═════ EXCERPTED PASSAGE ═════
Polls for several months have consistently demonstrated that Hillary Clinton would have difficulty in a general election, while Bernie Sanders would do much better. Head to head polling frequently showed Clinton losing to all candidates except Donald Trump, and now that Trump has probably clinched the GOP nomination, even that race has become a virtual tie. I have seen several Clinton supporters brag about polls showing that Clinton has a chance to flip Georgia. What they ignore is that this is not due to any great degree of support for Clinton. It is due to demographic changes in Georgia, and Bernie Sanders has an even better chance of carrying the state. From AJC polling (emphasis mine):
Democrat Hillary Clinton and Republican Donald Trump are locked in a statistical tie in Georgia, according to an Atlanta Journal-Constitution poll that laid bare the deep divide over the presidential race.
Trump’s 4-point lead over Clinton — he’s at 45 percent — is within the poll’s margin of error, meaning neither can confidently claim a state that’s voted for the GOP nominee since 1996. Sprinkled throughout are reminders of the challenges both face in capturing Georgia: dim voter enthusiasm, high unfavorability ratings and deep skepticism from voters.
Perhaps the most telling sign of all: Vermont U.S. Sen. Bernie Sanders polled higher than both in one-on-one matchups, winning a potential contest with Trump 47 percent to 42 percent. Although Clinton seems poised to win her party’s nomination, the AJC poll is among a string of surveys bolstering Sanders’ case that he poses the bigger threat to Trump.
═════ DATA ENTRIES ═════
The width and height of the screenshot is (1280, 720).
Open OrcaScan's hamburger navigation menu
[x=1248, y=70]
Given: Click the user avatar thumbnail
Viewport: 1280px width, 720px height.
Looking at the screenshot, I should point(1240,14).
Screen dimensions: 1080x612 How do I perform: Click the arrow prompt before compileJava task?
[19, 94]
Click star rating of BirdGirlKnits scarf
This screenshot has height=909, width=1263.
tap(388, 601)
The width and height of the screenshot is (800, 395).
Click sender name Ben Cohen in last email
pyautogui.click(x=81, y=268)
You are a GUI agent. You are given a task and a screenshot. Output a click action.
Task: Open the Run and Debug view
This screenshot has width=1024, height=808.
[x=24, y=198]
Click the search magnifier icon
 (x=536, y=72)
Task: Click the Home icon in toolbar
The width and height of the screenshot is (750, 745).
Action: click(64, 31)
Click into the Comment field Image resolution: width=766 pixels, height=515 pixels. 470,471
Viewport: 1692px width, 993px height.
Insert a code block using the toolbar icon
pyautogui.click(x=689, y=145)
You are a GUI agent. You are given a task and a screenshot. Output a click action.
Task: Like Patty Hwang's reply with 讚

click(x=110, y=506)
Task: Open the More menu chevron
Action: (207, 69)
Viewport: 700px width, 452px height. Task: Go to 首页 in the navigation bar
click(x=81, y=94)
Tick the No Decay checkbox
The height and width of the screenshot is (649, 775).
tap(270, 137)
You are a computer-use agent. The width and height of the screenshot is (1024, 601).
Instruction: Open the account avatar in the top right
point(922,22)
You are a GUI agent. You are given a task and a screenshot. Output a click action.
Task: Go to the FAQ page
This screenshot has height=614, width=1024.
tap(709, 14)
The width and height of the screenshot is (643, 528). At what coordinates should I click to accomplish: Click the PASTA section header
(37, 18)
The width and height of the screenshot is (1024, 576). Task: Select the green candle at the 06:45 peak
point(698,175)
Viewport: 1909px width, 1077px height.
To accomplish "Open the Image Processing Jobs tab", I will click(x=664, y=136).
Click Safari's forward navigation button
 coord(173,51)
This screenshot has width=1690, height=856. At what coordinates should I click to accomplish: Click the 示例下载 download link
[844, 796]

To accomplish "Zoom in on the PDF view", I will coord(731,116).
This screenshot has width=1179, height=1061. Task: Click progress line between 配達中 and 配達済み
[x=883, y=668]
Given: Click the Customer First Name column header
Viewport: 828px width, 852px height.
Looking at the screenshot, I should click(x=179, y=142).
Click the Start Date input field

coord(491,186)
═════
* WORK INSTRUCTIONS *
1. Reproduce the part of the Georgia polling passage starting at "Perhaps the most" and ending at "threat to Trump.".
2. Arrange the entry lines starting at the line containing "Click the search magnifier icon" and ending at the line containing "pyautogui.click(x=689, y=145)" as a Markdown table with the columns Row and Line, leaving out blank lines.
The Georgia polling passage has no connection to the entries that come after it.

* EXPECTED RESULTS *
1.
Perhaps the most telling sign of all: Vermont U.S. Sen. Bernie Sanders polled higher than both in one-on-one matchups, winning a potential contest with Trump 47 percent to 42 percent. Although Clinton seems poised to win her party’s nomination, the AJC poll is among a string of surveys bolstering Sanders’ case that he poses the bigger threat to Trump.

2.
| Row | Line |
|---|---|
| 1 | Click the search magnifier icon |
| 2 |  (x=536, y=72) |
| 3 | Task: Click the Home icon in toolbar |
| 4 | The width and height of the screenshot is (750, 745). |
| 5 | Action: click(64, 31) |
| 6 | Click into the Comment field Image resolution: width=766 pixels, height=515 pixels. 470,471 |
| 7 | Viewport: 1692px width, 993px height. |
| 8 | Insert a code block using the toolbar icon |
| 9 | pyautogui.click(x=689, y=145) |